Officiellement donc, rien d'autre ne se passe. Cette version est contredite par Valeurs actuelles, qui accuse le ministre de l'Economie et le patron du fisc d'avoir lancé le 7 décembre une "vérification en terre helvétique", voire d'avoir envoyé une "mission secrète en Suisse". Selon l'hebdomadaire de droite, cette équipe obtient du fisc suisse, "avant le 31 décembre", une "réponse" accablante: Jérôme Cahuzac a bien eu un compte à l'UBS.
Info ou intox? Pierre Moscovici dément tout. Hormis cet article non sourcé, rien ne confirme cette thèse. "Si c'était vrai, la rumeur aurait circulé", dit à l'AFP une source administrative qui n'a pas eu connaissance d'une telle enquête. Philippe Marini et Gilles Carrez ont reconnu ne pas croire à la version d'une enquête en territoire suisse, mais se sont dits "pas convaincus" par l'ensemble de l'argumentaire de Bercy.
Egalement mis en cause, Bruno Bézard a publié un communiqué pesé au trébuchet: "L'administration fiscale n'a diligenté ni +mission secrète en Suisse+ ni +vérification en terre helvétique+" et "aucune réponse n'est parvenue ni formellement, ni informellement, ni par écrit, ni par oral, de la part des autorités helvétiques avant la date du 31 janvier 2013, à la question qui a été posée le 24 janvier".
Cette formulation n'exclut pas des contacts à distance ni une éventuelle réponse à une autre question que celle du 24 janvier.
De fait, des contacts informels ont pu avoir lieu dès décembre. Bruno Bézard affirme à l'AFP que ses services ont commencé à travailler à la demande d'entraide administrative "autour de Noël". Pendant ce mois de préparation, "il est normal qu'il y ait eu des échanges entre Paris et Berne", glisse une source administrative de Bercy.
Selon Gilles Carrez, M. Bézard dit avoir eu comme "seul contact" un appel à son homologue suisse le 23 janvier pour l'avertir de la demande. Mais, ajoute Philippe Marini, "il serait assez invraisemblable qu'il n'y ait pas eu de contact préalable" à un niveau inférieur, "des consultations", "des coups de téléphone".
La rapidité avec laquelle la Suisse répond, le 31 janvier, à la demande reçue une semaine plus tôt semble attester d'un échange préparé en amont.

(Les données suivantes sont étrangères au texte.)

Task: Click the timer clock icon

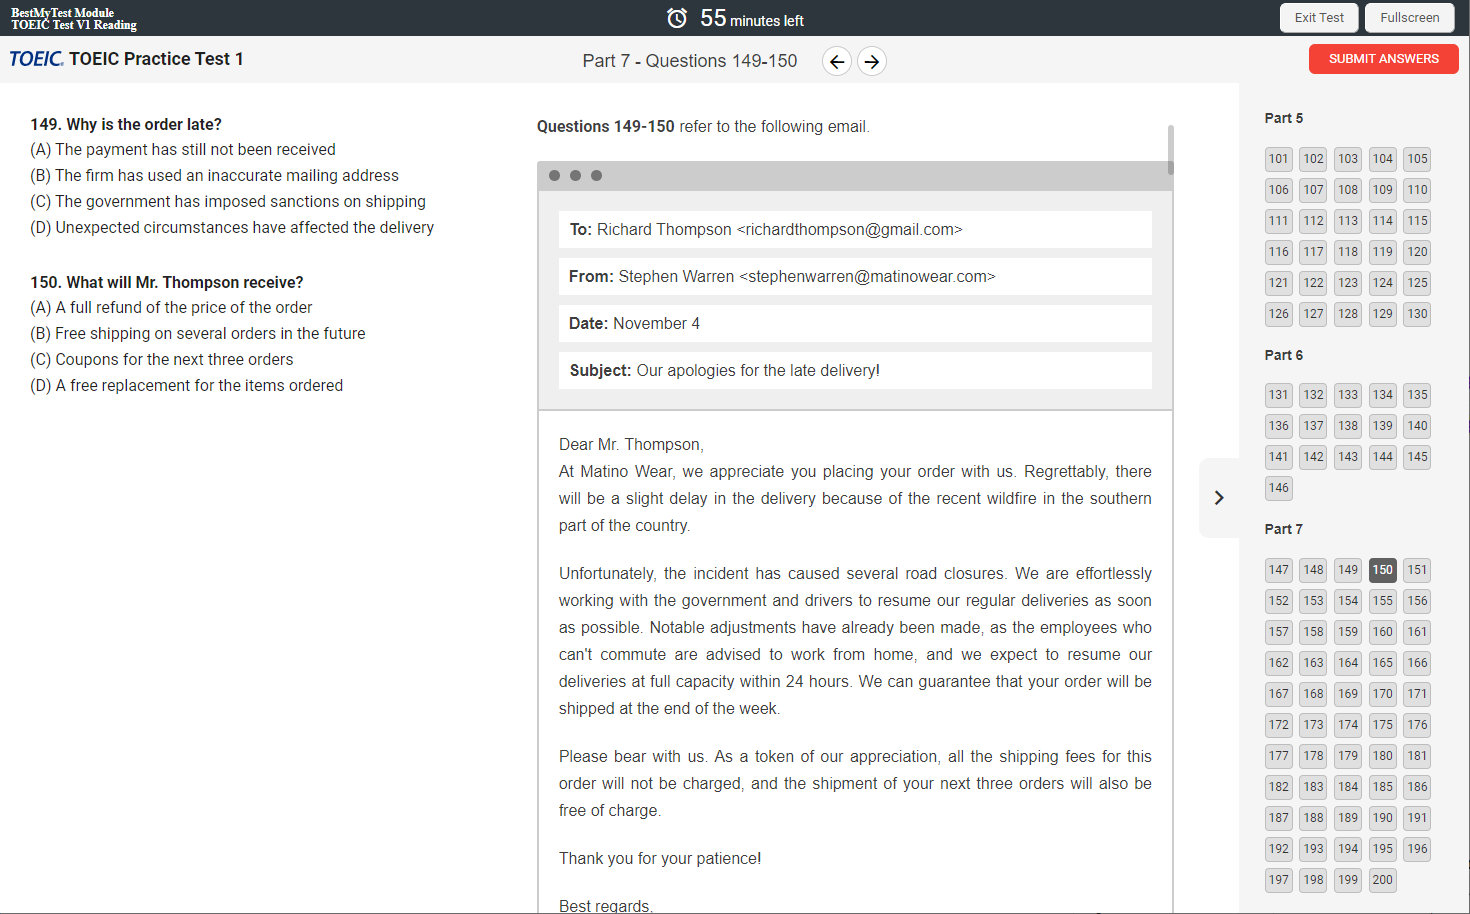Action: 677,18
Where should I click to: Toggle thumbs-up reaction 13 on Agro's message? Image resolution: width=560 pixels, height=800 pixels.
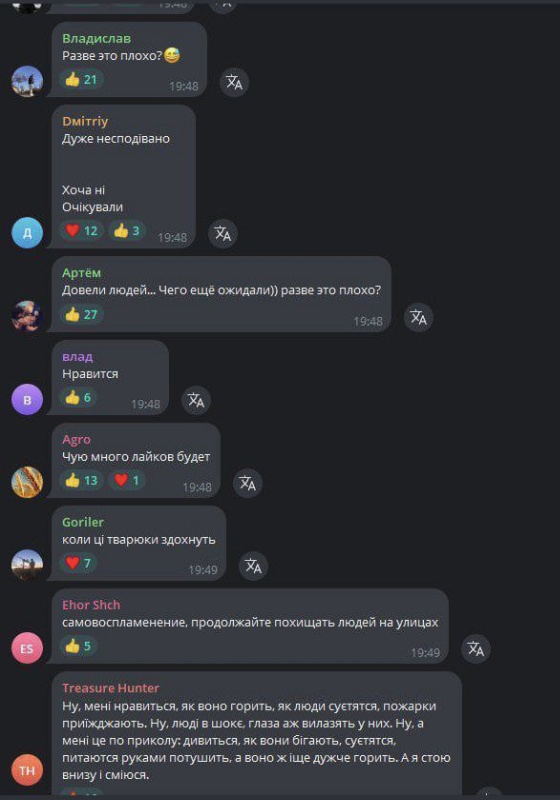click(x=82, y=480)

Toujours est-il que la réponse officielle est négative: pas de compte à l'UBS.
Pierre Moscovici assure avoir posé la question la plus large possible au vu de la convention franco-suisse. MM. Marini et Carrez, ainsi que plusieurs experts, estiment qu'il aurait pu étendre sa demande à toutes les banques suisses. Mais surtout, Bercy ne demande rien à Singapour, alors que la France est liée à cet Etat asiatique depuis 2011 par un traité fiscal.

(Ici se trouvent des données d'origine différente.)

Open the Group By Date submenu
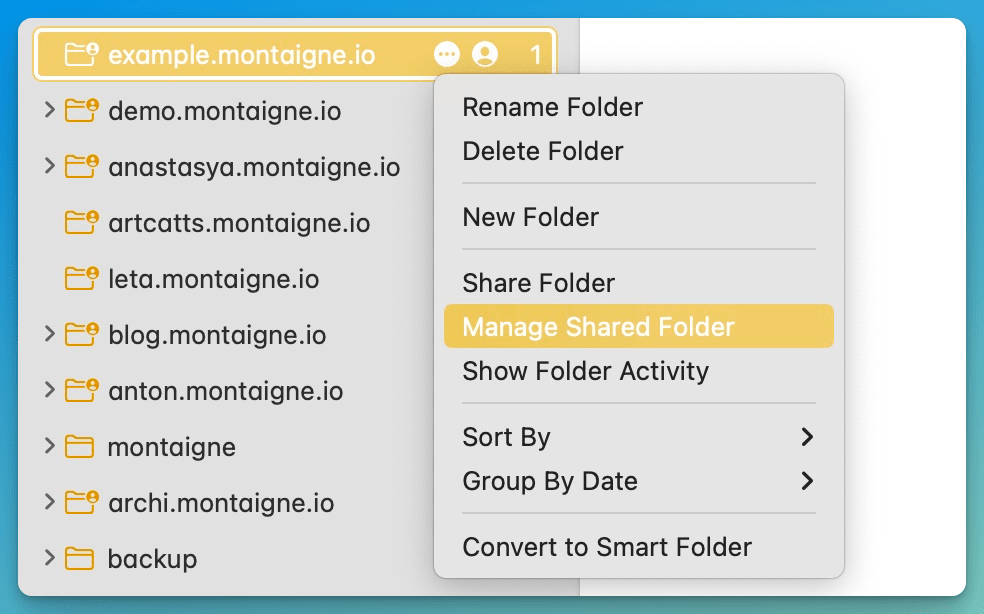This screenshot has height=614, width=984. tap(638, 481)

Le 7 février, "Mosco" laisse entendre que la réponse suisse conforte son ministre délégué. Et le Journal du dimanche titre, le 10 février, en citant l'entourage de Pierre Moscovici: "Les Suisses blanchissent Cahuzac".
Le patron de Bercy est aujourd'hui accusé par l'opposition d'avoir mal géré ce dossier, par maladresse ou, pire, pour innocenter Jérôme Cahuzac. Lui rejette la responsabilité des fuites sur les communicants du "menteur" et rappelle avoir transmis à la justice la réponse suisse mais aussi "l'intégralité du dossier fiscal de Jérôme Cahuzac sur vingt ans".
Le 19 mars, quand le chirurgien-fiscaliste quitte le gouvernement, son ministre de tutelle salue son "travail remarquable". Il dit n'avoir appris la vérité que le 2 avril, en même temps que la France entière.